> _What you should do_
The answer must consist of every record below, reproduced exactly.

(Dataset)

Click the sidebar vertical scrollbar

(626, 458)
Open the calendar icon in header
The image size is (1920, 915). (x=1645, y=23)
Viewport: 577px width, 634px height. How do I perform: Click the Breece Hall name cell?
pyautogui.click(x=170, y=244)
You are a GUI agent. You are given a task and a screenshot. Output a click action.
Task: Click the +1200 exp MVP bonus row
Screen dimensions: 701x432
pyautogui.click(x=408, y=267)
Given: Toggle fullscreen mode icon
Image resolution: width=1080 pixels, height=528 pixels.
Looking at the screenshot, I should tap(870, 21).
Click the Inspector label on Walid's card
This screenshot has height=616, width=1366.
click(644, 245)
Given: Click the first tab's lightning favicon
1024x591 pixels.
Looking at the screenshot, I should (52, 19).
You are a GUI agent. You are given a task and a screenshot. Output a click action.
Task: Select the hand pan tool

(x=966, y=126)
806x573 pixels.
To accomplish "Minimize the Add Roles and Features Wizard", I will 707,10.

(End Dataset)

> _Response to the exercise_
Click the sidebar vertical scrollbar

(626, 458)
Open the calendar icon in header
The image size is (1920, 915). (x=1645, y=23)
Viewport: 577px width, 634px height. How do I perform: Click the Breece Hall name cell?
pyautogui.click(x=170, y=244)
You are a GUI agent. You are given a task and a screenshot. Output a click action.
Task: Click the +1200 exp MVP bonus row
Screen dimensions: 701x432
pyautogui.click(x=408, y=267)
Given: Toggle fullscreen mode icon
Image resolution: width=1080 pixels, height=528 pixels.
Looking at the screenshot, I should tap(870, 21).
Click the Inspector label on Walid's card
This screenshot has height=616, width=1366.
click(644, 245)
Given: Click the first tab's lightning favicon
1024x591 pixels.
Looking at the screenshot, I should (52, 19).
You are a GUI agent. You are given a task and a screenshot. Output a click action.
Task: Select the hand pan tool

(x=966, y=126)
806x573 pixels.
To accomplish "Minimize the Add Roles and Features Wizard", I will 707,10.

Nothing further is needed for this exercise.